■ **Texte à lire**
Photo issue du site de l'Assemblée nationale ou de WikipediaJean-Christophe Lagarde :

Au-delà des drames et des contraintes que les Français vivent depuis maintenant plusieurs semaines, un des aspects les plus terribles de l'épidémie qui s'est abattue sur le monde, c'est que chacune et chacun d'entre nous est amené, dans chaque geste de la vie quotidienne, à faire face à sa propre mort. Nous savons certes que nous quitterons un jour cette terre, mais quand toucher ce micro devient dangereux comme l'obligation de son nettoyage après chaque orateur – ce dont je remercie le président – nous le rappelle, c'est autre chose. À chaque moment, chaque Français sera pendant encore plusieurs mois obligé de se demander comment protéger et protéger ses proches.

■ **Entrées**
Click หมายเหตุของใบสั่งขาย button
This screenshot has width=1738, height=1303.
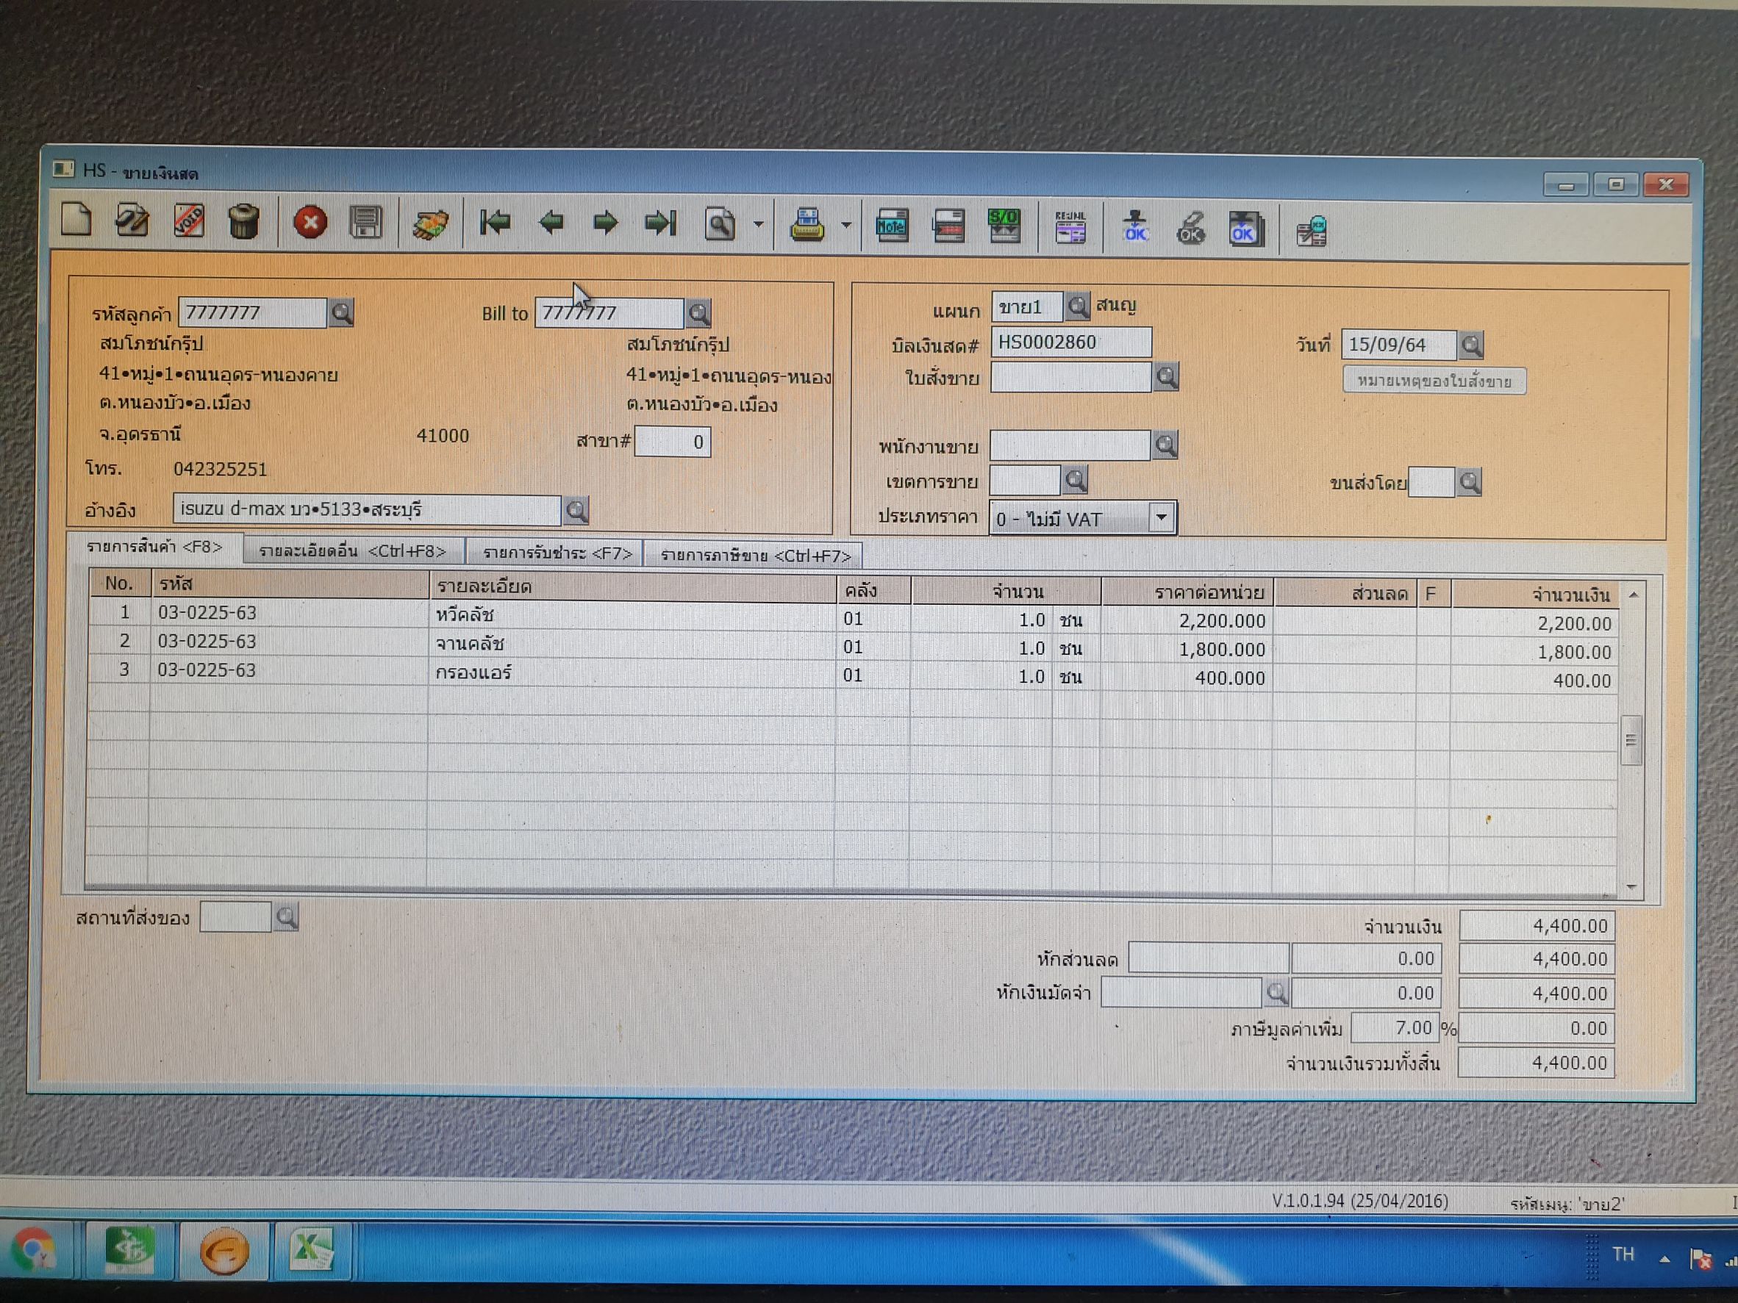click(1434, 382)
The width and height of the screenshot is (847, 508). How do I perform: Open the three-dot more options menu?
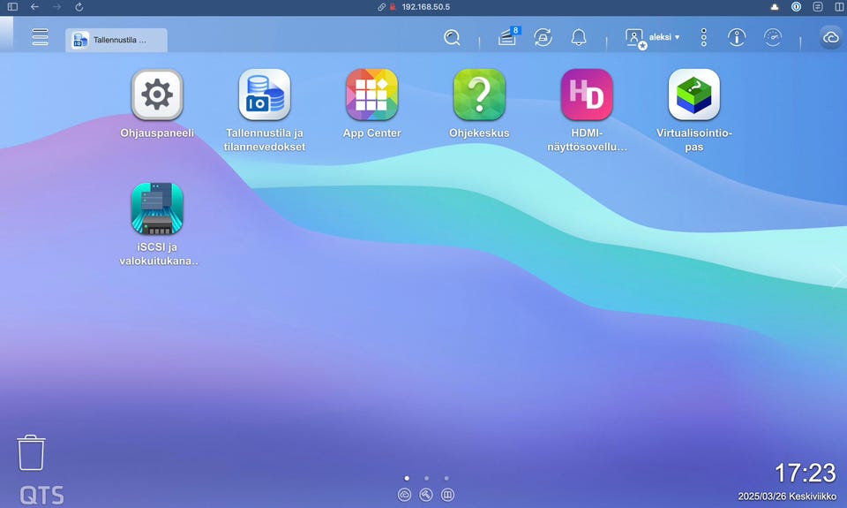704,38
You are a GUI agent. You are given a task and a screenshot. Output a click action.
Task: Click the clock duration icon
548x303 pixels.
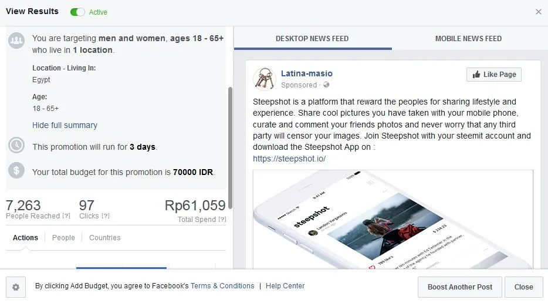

■ **Exercice 1**
Répondez à ces questions sur le discours sur l'épidémie :
(a) Depuis combien de temps les Français vivent-ils des drames et des contraintes ?
(b) Que doit-on faire au micro après chaque orateur ?
(c) Pendant combien de temps encore chaque Français devra-t-il s'interroger sur la manière de se protéger ?
■ **Exercice 2**
Prolongez le discours sur l'épidémie en reprenant après sa dernière phrase.

■ **Réponse 1**
(a) Depuis maintenant plusieurs semaines.
(b) Il faut le nettoyer.
(c) Pendant encore plusieurs mois.

■ **Réponse 2**
Il peut paraître bizarre de commencer ainsi une explication de vote mais il s'agit de ce que sont en train de vivre, non seulement notre peuple, mais tous les êtres humains. Ce n'est pas rien s'agissant des changements de nos attitudes mais c'est énorme s'agissant de la capacité d'un peuple à retrouver non pas même sa vie d'avant, mais une vie supportable et acceptable. C'était, monsieur le Premier ministre, toute la difficulté du discours que vous aviez à prononcer aujourd'hui : sortir de cet état de peur, pour ne pas dire de trouille, accepter notre condition d'être humain dans sa fragilité mais aussi, vous l'avez dit à propos du choix entre l'effondrement ou le déconfinement, accepter un risque.

C'est la mesure de ce risque qui fera ou non le succès de ce que vous venez de nous présenter et qui doit se construire dans les semaines à venir entre les chefs d'entreprise et leurs salariés, les maires et les écoles, les élèves et les parents puisqu'ils devront continuer à faire attention une fois revenus de l'école.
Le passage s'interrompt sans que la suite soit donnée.